Commercial oil production in Uganda is expected to begin in 2018 and carry on for 30 years. Dates have been changed as stakeholders iron out the bureaucracies and complications of producing this rather waxy oil. But once production begins in earnest, revenue from the estimated 3.5bn barrels is expected to turn around the impoverished country whose president, Yoweri Museveni, has been in power for 27 years.

Oil money is expected to bring electricity to the 90% who live without it, revive the ailing universal primary education system, put beds in the dilapidated hospitals and finance an ambitious presidential initiative (Vision 2040) to put Uganda in the league of upper-middle-income countries.

So what if oil comes with some risks? While studies show that oil mining will affect the ecosystem and destabilise the rich wildlife, it is hard to say for certain to what extent. And government, lured by the promise of oil reserves rich enough to fund the country for the next 20 years, has chosen to cut through the foliage to find liquid gold.

However, critics have expressed doubts that oil will deliver its promise of transformation. They say that from the beginning oil has been an area shrouded in suspicion. At the onset of exploration, the government refused to release the production-sharing agreements to the public, ruling that they were confidential. After pressure from civil society, parliament was given limited access to the agreements, but the public still cannot access them.
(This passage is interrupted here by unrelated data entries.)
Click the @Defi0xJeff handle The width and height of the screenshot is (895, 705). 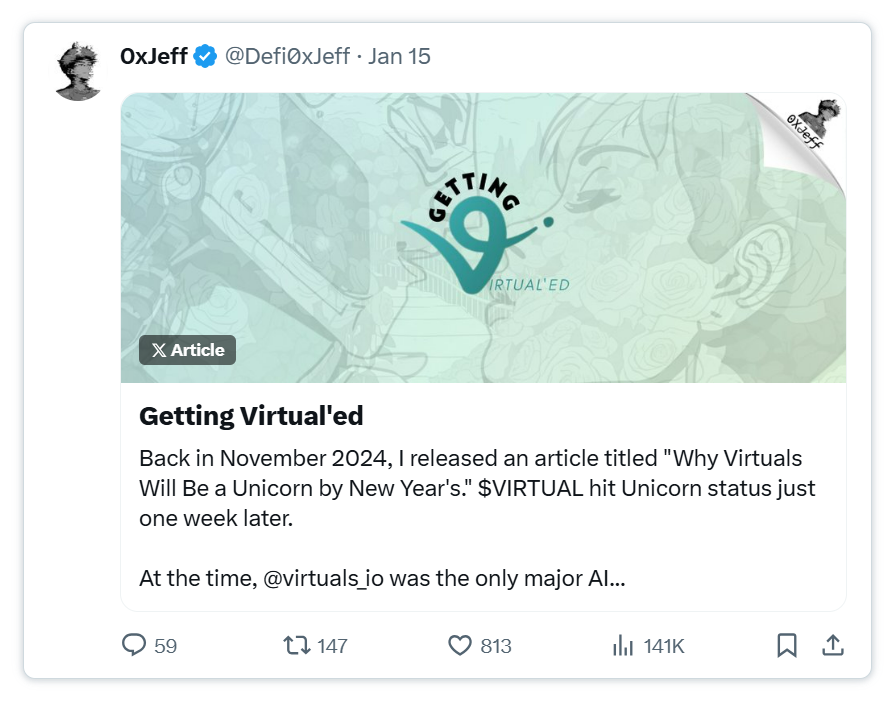[287, 56]
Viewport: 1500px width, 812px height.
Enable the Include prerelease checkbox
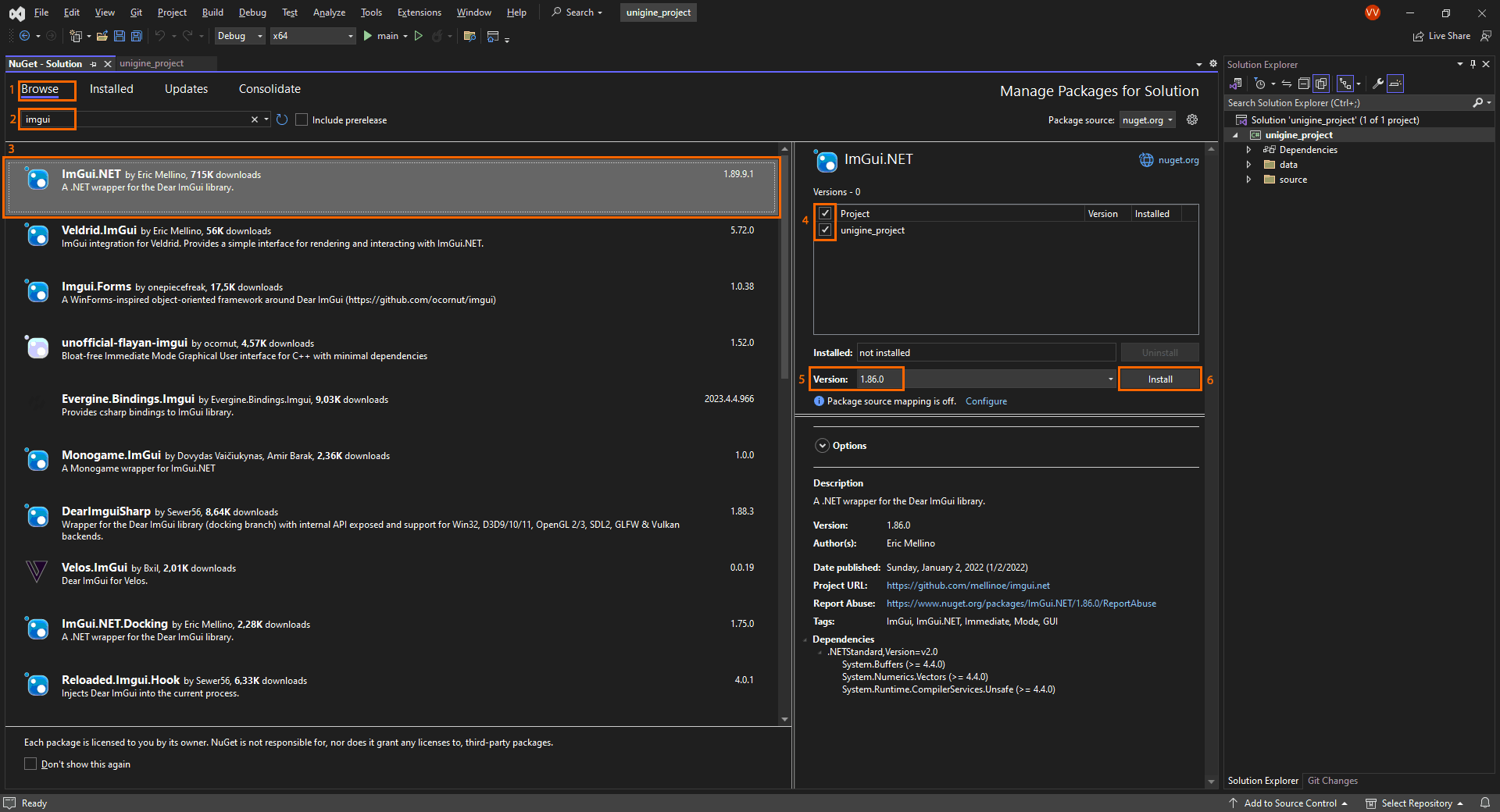(302, 119)
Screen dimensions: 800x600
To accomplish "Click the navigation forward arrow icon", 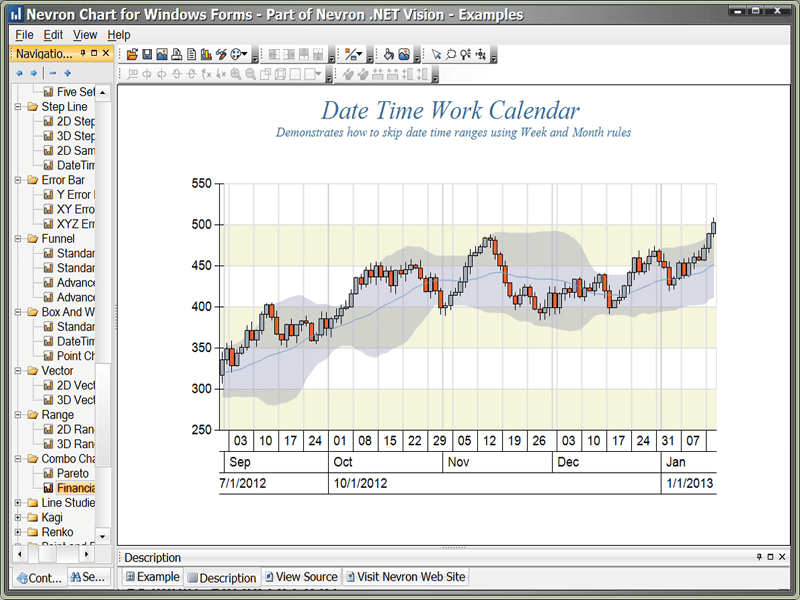I will 33,73.
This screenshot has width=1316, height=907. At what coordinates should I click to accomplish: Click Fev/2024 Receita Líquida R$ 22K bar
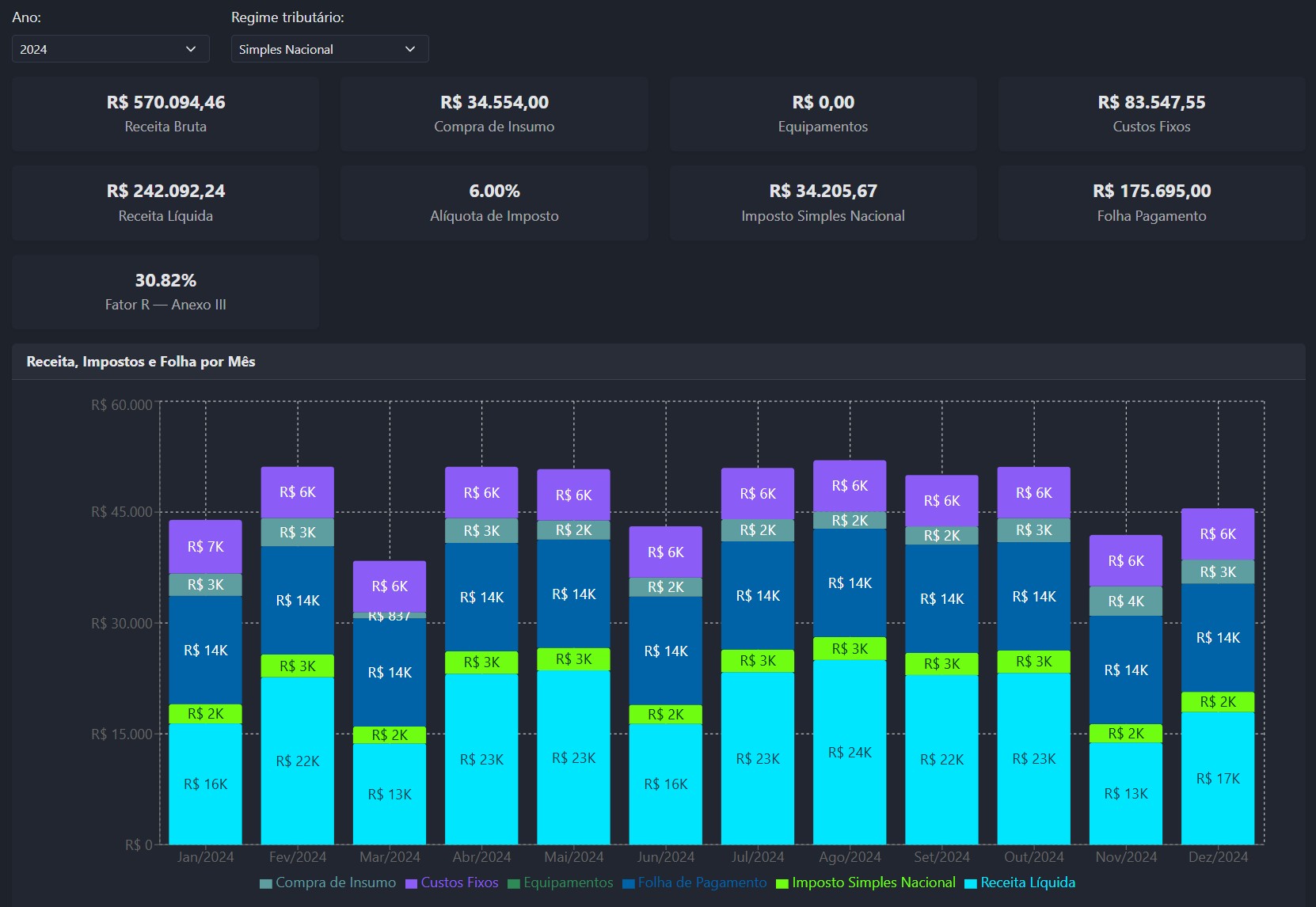[298, 761]
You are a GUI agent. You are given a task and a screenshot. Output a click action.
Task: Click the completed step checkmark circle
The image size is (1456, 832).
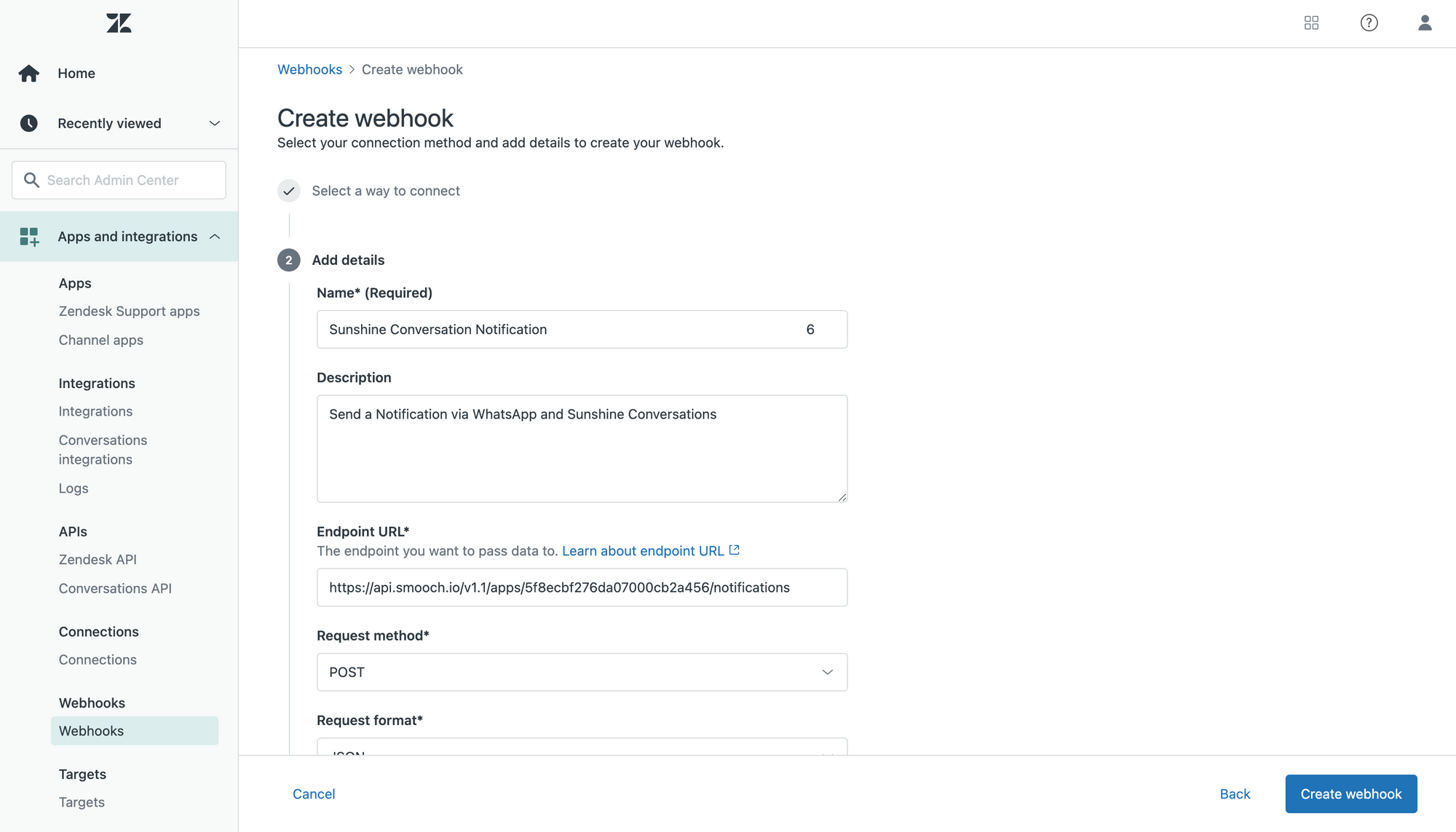(289, 191)
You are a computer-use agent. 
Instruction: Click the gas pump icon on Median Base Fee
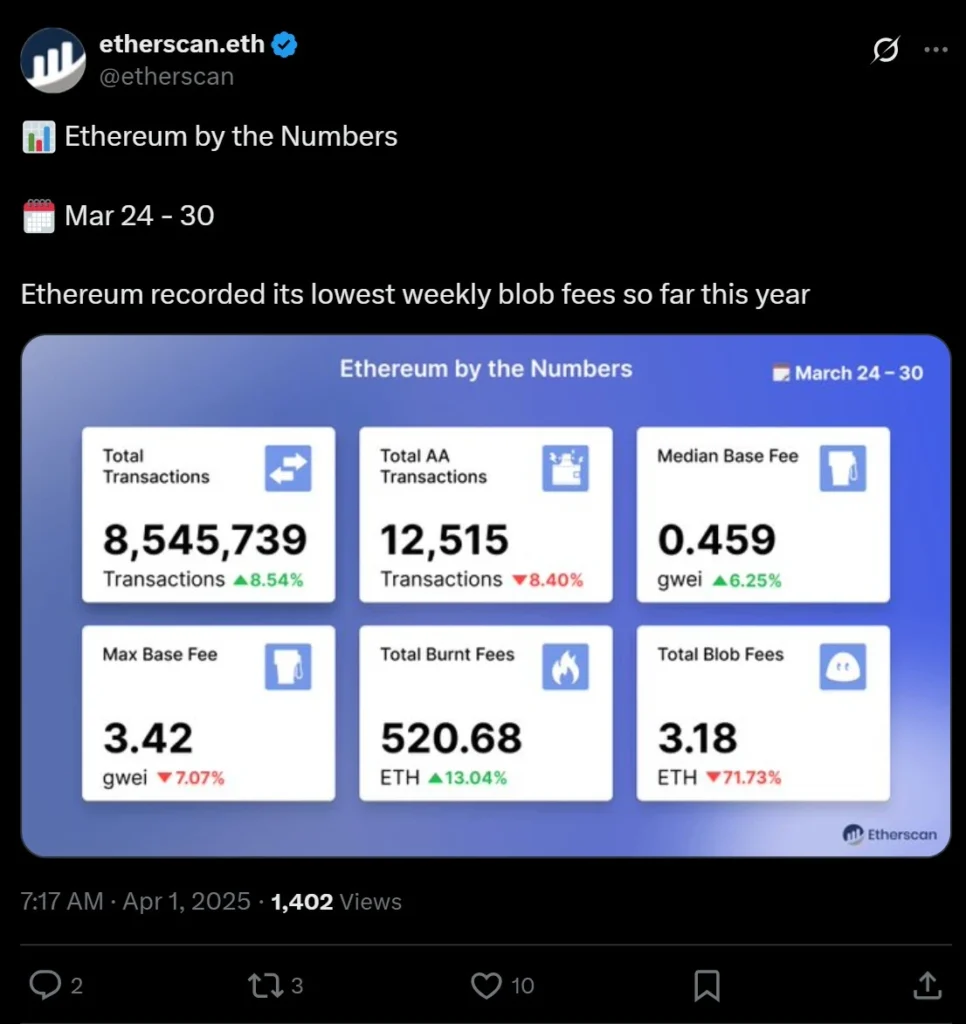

Allegations of corruption, residents disgruntled over property compensation, indecisiveness over the best infrastructure (refinery or pipeline, and how big?) for the industry, and painfully slow government bureaucracy are responsible for Uganda's delayed oil production. Countries such as Ghana, which discovered oil later than Uganda, have already started production.

As a 2013 Chatham House report by Ben Shepherd, a consultant on the Great Lakes region, points out, the delay is a frustration and a blessing. Commercially viable oil in Uganda was discovered in 2006, since when the country has had time to prepare for the production phase, says Shepherd. Parliament has debated and passed legislation, policies are in place and there is no lack of environmental impact assessment reports. These are the "successes" the government brandishes as proof the country is on the right path to crude production.

Critics accuse the government of bungling the entire process – from the withholding of information from the public to displacing and compensating local communities through an ambiguous and unfair system, to commissioning a refinery whose economic viability is still uncertain.

"They come here and force us to sign documents. They say if we do not, we shall lose our land," says Stella Keihangwe, a woman who accused the government of coercing her into signing over her property to her son and husband, disregarding her marital rights. Innocent Tumwebaze, whose land the government also acquired for the oil project, says he was arrested and beaten with a gun barrel for questioning government activities in the region.

Oil is a sensitive topic, and those who dare to meddle risk their lives. They often receive threats from the government, which has labelled dissidents economic saboteurs. Faced with government power and handicapped by poverty and lack of education, the people most affected feel helpless to defend their rights. It is situations like these that have caused people such as the Ugandan development lawyer Busingye Kabumba to declare that the oil curse is already on the country.

Still, Ugandans are optimistic. Local and international NGOs, many of them funded by Britain, Uganda's second biggest donor, are watching and reporting on the oil sector. Their presence can be felt in spite of government disapproval of their "foreign agenda".

Some Ugandans still doubt that a government whose president has already declared that "it is my oil" will use revenue from the industry to benefit the people. Their reality – the poor-quality services and poverty – has not changed in spite of the billions already paid out by oil companies in the pre-production stages.

"Everything good is in Kampala [the capital]. We will not see any oil benefits here," says the hired motorcycle rider who takes me around the dusty oil district of Hoima. "We have been hearing that there is oil for a long time, but we have seen nothing."